Ruling: The Kentucky Court of Appeals agreed with the Workers' Compensation Board that the examining doctor was sufficiently affiliated with the university to be considered a "university evaluator." He could therefore conduct workers' compensation medical examinations.
What it means: An examining doctor must show he is affiliated with a designated university medical school and not a private treating physician to be considered a university evaluator for workers' compensation purposes.
Summary:
The claimant injured his neck, shoulder and back in a work-related fall. Because questions about the condition of his shoulder persisted, the claimant needed to be examined by a "university evaluator." The Office of Workers' Claims referred the matter to the University of Louisville Medical School, which appointed a doctor.
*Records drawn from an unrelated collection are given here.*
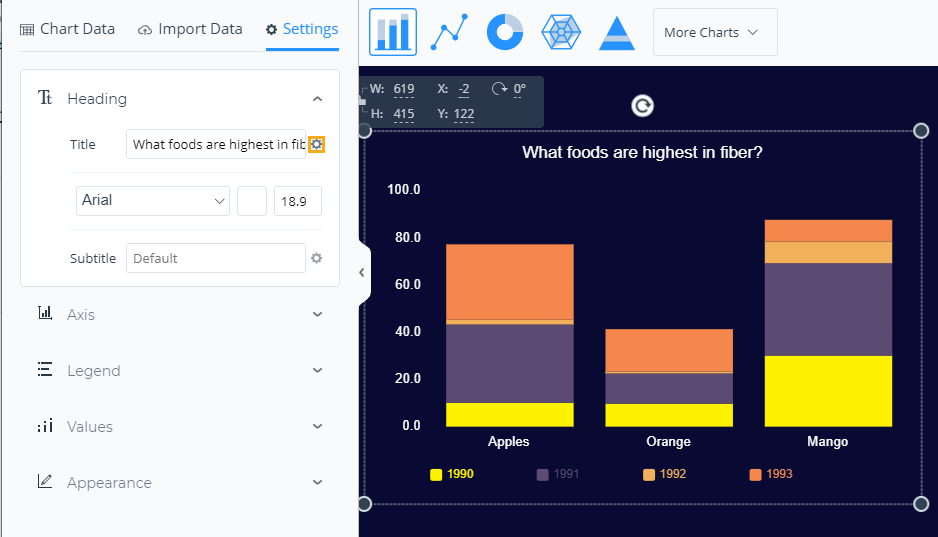Screen dimensions: 938x537
Task: Toggle the 1991 legend series
Action: [557, 474]
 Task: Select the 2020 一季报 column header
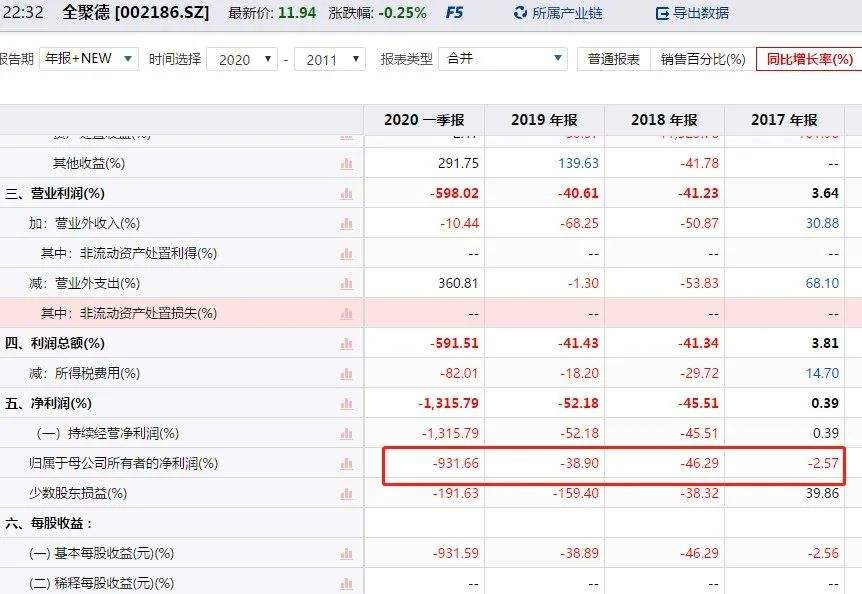tap(423, 119)
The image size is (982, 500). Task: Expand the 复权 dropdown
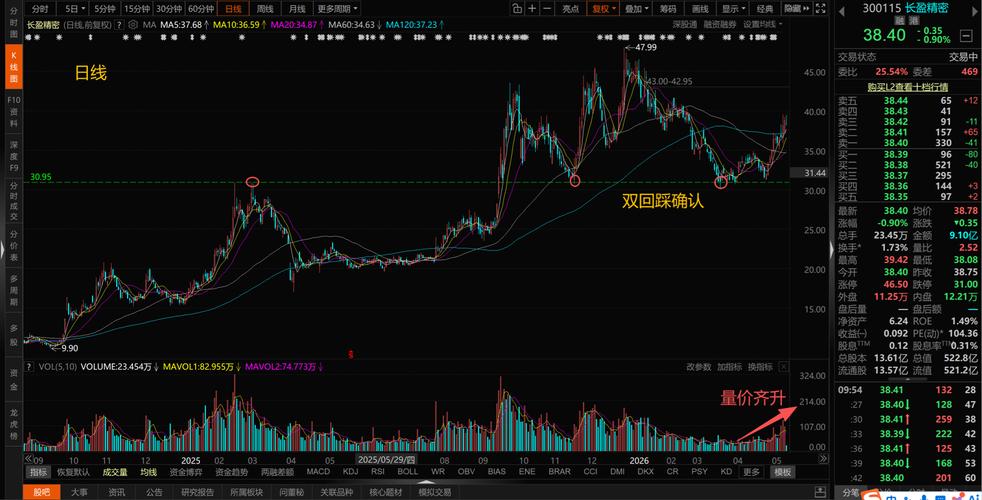[x=602, y=9]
The doctor, an active, non-tenured professor at the medical school, maintained an outside office but did not actively treat patients.
The claimant objected to the doctor's findings, contending that the chosen doctor was not a university evaluator, as described by Kentucky law, but instead was a private practitioner. The Kentucky Supreme Court has indicated the law does not authorize universities to subcontract private physicians to perform evaluations.
Under Kentucky law, a "university evaluator" is defined as a doctor who is either employed by, or on the staff of, one of the designated medical schools. The Court of Appeals pointed out that at the time the claimant was evaluated, the doctor was a professor of orthopedic surgery at the medical school. It agreed that although the university had contacted the doctor at an outside clinic, it had done so because the doctor's office was physically located within the clinic and not because he happened to be an independent contractor with the clinic as well as a non-tenured professor.